The cast is very strong – with many cameos stealing their scenes and leaving you wanting more. Peter O’Toole, Sienna Miller, Ian McKellan, Ricky Gervais, Robert De Niro. They’re all wonderful, but their characters and actions are filled with so much whimsy and silliness that you just can’t believe these serious actors agreed to do this. And yet … everyone looks like they’re having fun.
And how can you not? The film is a modern fairy-tale – with multiple plots about throne ascension, sibling rivalry, witches, princesses, village idiots, potions and flying ships. It’s captivating, and at the same time – very serious. I don’t know of many children that will be entertained by this film. There are gruesome scenes, and there are despicably evil characters. At the same time, you got protagonists who truly believe in their abilities, in their strength. Who will go to the edge of the world for their love. Who are endlessly good and kind, which is so hard to find these days.
And then there are sets, costumes and effects. Elaborate chase scenes, wicked magical battles between witches, amazing castle interiors, rustic villages, bumbling medieval towns. All this goes beyond eye candy – there are characters and messages there, and each such scene either introduces a new hero/villain, or pushes the plot further. So what’s wrong with the movie?

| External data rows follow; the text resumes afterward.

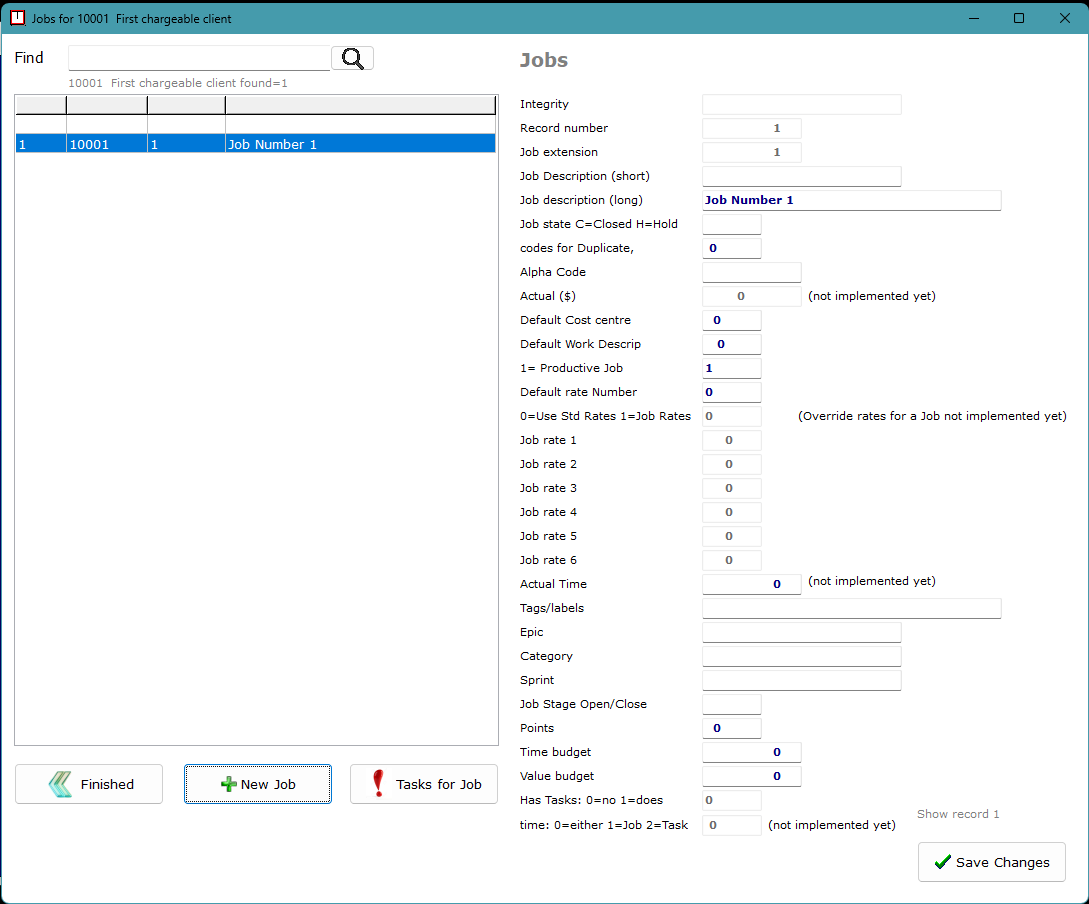Image resolution: width=1089 pixels, height=904 pixels.
Task: Click the Epic text field
Action: 801,632
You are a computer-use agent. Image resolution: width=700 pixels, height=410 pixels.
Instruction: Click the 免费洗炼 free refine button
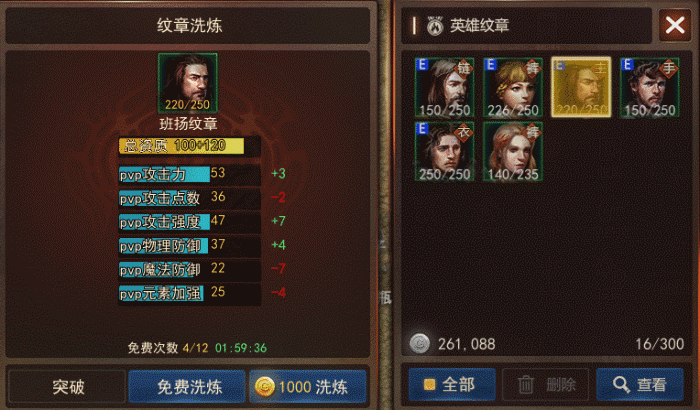188,386
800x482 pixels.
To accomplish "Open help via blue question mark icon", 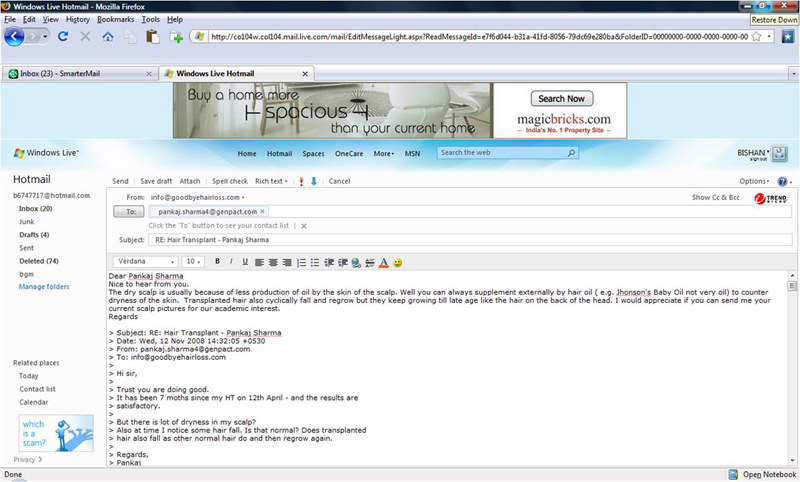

Maybe you have to be in a really good, jovial mood to see it. Maybe when it matches an evil prince with a kind villager in the same scene, you somehow start seeing the prince’s point of view. Maybe the ‘good’ characters are so foreign to us nowadays, we cannot identify with them. Or maybe magic-filled films should not bother with issues of politics, wars, racism. But wait, Harry Potter can get away with a few morals here and there. Is it more grounded than Stardust? Perhaps.
This film is pretty much out of this world. It exists in a universe that’s difficult to get into, and difficult to maintain. If you can ‘get it’, then you will enjoy the ride, the references, the flashy characters. If not, you’ll walk away wishing this film was animated, or a lot shorter.
I enjoyed Stardust. I just didn’t enjoy it with the same silly abandon as most of its characters did. Although I have to admit, Ricky Gervais, Robert De Niro, and Michelle Pfeiffer absolutely nailed their characters, and still managed to give a witch, a captain, and a trader a completely new persona, a new perspective. Stardust does a lot of that – taking familiar fairy-tale archetypes, and trying, TRYING to turn them around. In most cases, it worked and stayed charming and idyllic. In a few cases, I just didn’t get it.
This film will eventually find its audience on DVD. Too bad people didn’t flock to theaters. Must be the timing.